> **Work to be completed**
Wherever the word "agent" appears in the entries, copy the whole line.

Source records
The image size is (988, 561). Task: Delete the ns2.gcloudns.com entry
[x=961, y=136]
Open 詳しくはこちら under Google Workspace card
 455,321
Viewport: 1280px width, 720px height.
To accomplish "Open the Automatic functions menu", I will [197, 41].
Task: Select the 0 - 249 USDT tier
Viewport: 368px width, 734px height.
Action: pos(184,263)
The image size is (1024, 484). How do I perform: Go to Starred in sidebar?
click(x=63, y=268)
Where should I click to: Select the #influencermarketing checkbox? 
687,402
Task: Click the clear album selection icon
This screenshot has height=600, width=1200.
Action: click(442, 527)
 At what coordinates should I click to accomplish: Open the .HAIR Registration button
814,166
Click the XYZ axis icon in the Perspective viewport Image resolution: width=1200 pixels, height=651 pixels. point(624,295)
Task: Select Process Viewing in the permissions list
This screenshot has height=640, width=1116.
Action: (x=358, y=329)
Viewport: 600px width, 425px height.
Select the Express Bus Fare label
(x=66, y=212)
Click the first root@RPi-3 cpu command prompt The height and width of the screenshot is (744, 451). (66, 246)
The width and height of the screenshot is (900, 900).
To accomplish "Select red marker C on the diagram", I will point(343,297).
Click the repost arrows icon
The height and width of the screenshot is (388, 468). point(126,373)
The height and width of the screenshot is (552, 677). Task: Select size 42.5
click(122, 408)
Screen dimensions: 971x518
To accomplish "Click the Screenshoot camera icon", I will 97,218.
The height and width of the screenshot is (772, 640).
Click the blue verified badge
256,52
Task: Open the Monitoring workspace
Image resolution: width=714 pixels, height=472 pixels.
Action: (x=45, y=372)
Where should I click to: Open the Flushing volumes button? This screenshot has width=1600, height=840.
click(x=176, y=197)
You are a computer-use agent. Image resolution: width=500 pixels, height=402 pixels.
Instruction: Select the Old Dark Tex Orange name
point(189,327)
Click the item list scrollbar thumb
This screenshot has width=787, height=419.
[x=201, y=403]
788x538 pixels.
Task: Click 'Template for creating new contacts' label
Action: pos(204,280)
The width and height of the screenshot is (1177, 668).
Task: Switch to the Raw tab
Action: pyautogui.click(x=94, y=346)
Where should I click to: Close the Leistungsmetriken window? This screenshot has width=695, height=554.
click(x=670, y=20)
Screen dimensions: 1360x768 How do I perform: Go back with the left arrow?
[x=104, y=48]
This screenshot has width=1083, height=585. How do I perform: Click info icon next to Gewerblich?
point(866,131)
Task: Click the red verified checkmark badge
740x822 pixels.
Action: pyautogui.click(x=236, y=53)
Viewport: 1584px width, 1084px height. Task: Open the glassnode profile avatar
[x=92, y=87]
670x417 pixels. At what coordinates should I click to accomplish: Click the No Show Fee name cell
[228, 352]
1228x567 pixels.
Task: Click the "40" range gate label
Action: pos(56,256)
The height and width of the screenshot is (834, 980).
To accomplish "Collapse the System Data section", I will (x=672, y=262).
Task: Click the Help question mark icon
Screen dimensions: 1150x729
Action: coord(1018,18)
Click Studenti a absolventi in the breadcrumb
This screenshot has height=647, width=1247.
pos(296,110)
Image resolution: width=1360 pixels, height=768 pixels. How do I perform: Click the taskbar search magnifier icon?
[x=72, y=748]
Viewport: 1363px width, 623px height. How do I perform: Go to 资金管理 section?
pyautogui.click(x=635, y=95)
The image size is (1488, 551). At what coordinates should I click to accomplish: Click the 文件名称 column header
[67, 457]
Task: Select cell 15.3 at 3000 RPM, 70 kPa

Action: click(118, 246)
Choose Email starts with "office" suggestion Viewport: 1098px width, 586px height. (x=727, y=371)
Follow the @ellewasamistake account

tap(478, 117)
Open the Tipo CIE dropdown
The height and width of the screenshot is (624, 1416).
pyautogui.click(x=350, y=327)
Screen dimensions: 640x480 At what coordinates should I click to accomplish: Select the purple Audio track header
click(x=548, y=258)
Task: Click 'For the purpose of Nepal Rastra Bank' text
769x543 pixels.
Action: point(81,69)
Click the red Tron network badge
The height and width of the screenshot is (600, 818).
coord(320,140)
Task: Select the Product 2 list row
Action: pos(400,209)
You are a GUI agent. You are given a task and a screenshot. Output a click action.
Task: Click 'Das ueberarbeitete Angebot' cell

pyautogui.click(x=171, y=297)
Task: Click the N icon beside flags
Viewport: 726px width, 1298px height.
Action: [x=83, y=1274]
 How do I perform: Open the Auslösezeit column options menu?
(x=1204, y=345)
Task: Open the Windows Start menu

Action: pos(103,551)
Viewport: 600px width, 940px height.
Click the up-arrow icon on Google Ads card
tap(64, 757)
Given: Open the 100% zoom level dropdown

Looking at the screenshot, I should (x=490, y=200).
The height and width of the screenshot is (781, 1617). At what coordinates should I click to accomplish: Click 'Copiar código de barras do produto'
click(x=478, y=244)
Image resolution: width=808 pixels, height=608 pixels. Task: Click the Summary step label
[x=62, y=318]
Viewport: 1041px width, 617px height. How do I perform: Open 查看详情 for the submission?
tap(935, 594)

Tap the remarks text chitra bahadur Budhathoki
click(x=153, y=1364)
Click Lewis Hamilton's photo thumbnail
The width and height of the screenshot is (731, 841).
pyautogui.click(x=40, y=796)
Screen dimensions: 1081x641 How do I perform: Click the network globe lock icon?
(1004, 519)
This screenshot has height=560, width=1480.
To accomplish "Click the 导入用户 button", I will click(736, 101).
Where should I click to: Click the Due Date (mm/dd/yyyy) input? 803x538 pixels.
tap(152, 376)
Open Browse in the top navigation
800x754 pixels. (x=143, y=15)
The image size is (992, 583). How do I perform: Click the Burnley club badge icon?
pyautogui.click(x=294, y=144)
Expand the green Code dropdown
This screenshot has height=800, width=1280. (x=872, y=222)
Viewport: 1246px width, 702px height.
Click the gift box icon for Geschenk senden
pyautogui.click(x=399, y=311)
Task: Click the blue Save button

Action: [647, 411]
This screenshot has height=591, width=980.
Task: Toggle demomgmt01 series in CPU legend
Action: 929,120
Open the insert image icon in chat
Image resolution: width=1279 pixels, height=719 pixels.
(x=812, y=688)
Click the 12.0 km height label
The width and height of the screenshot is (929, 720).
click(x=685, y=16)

> **Result below**
You are a computer-use agent. Image resolution: width=500 pixels, height=402 pixels.
You are a GUI agent. You are given a task and a screenshot. Output a click action.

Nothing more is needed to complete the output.